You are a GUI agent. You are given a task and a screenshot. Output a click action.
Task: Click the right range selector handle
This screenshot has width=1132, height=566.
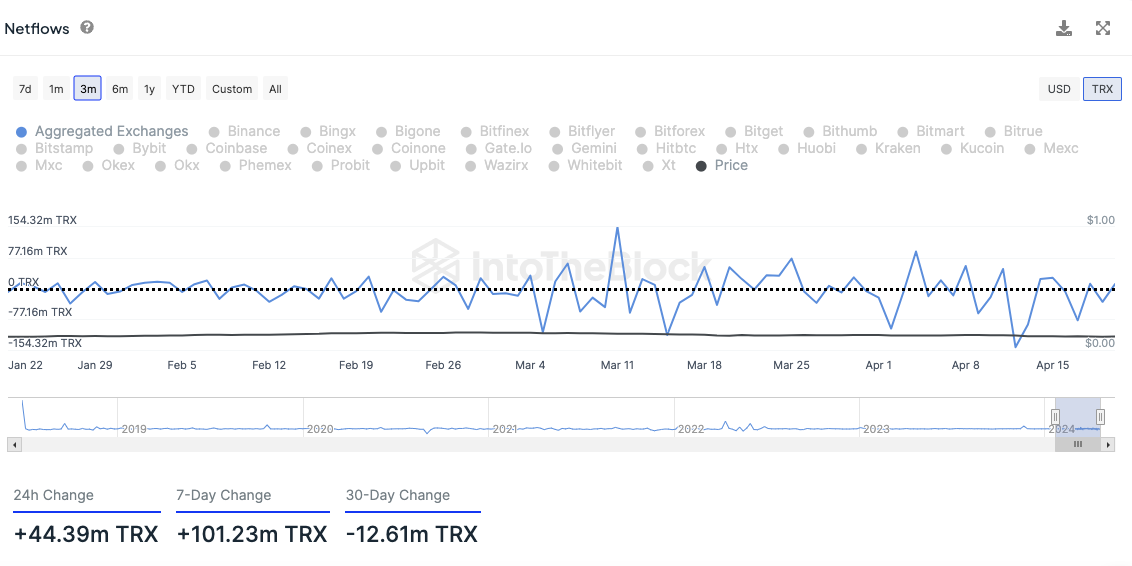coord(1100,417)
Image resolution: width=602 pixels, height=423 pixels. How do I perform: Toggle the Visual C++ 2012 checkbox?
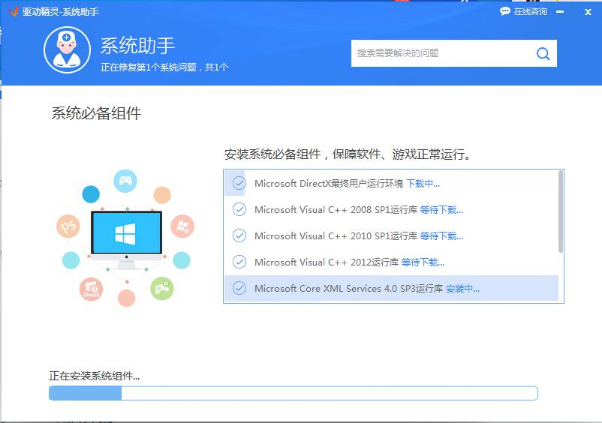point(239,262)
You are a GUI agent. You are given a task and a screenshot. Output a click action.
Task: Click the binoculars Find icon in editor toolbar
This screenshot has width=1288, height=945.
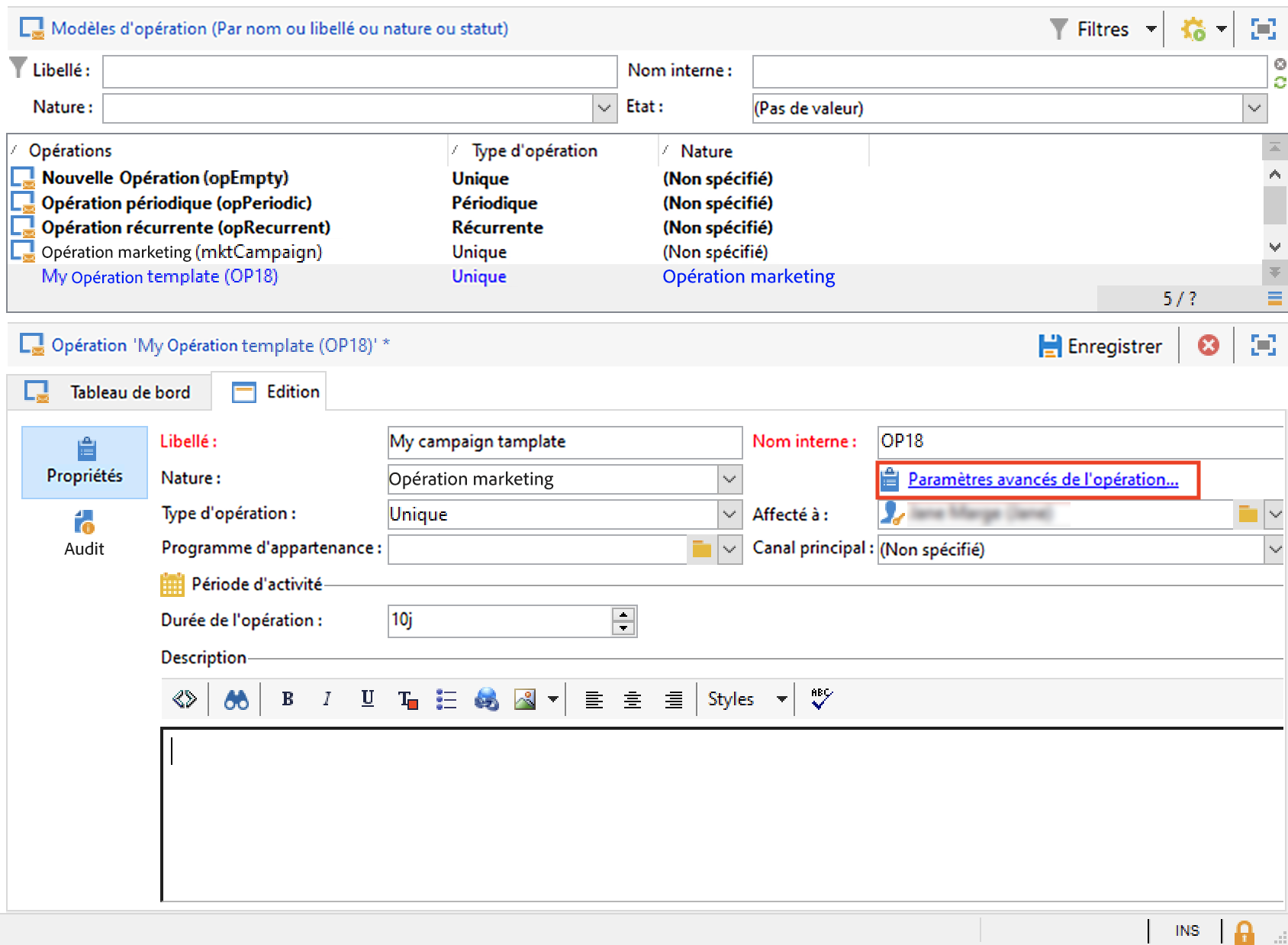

**WORK ORDER:** A word-for-word copy of the lines from the one with "Image resolution: width=602" through the last line of the data above is required, with both end lines included and no pictures.

**TASK ANSWER:**
Image resolution: width=602 pixels, height=423 pixels. How do I perform: Toggle the Visual C++ 2012 checkbox?
point(239,262)
You are a GUI agent. You are given a task and a screenshot. Output a click action.
Task: Click the binoculars Find icon in editor toolbar
This screenshot has width=1288, height=945.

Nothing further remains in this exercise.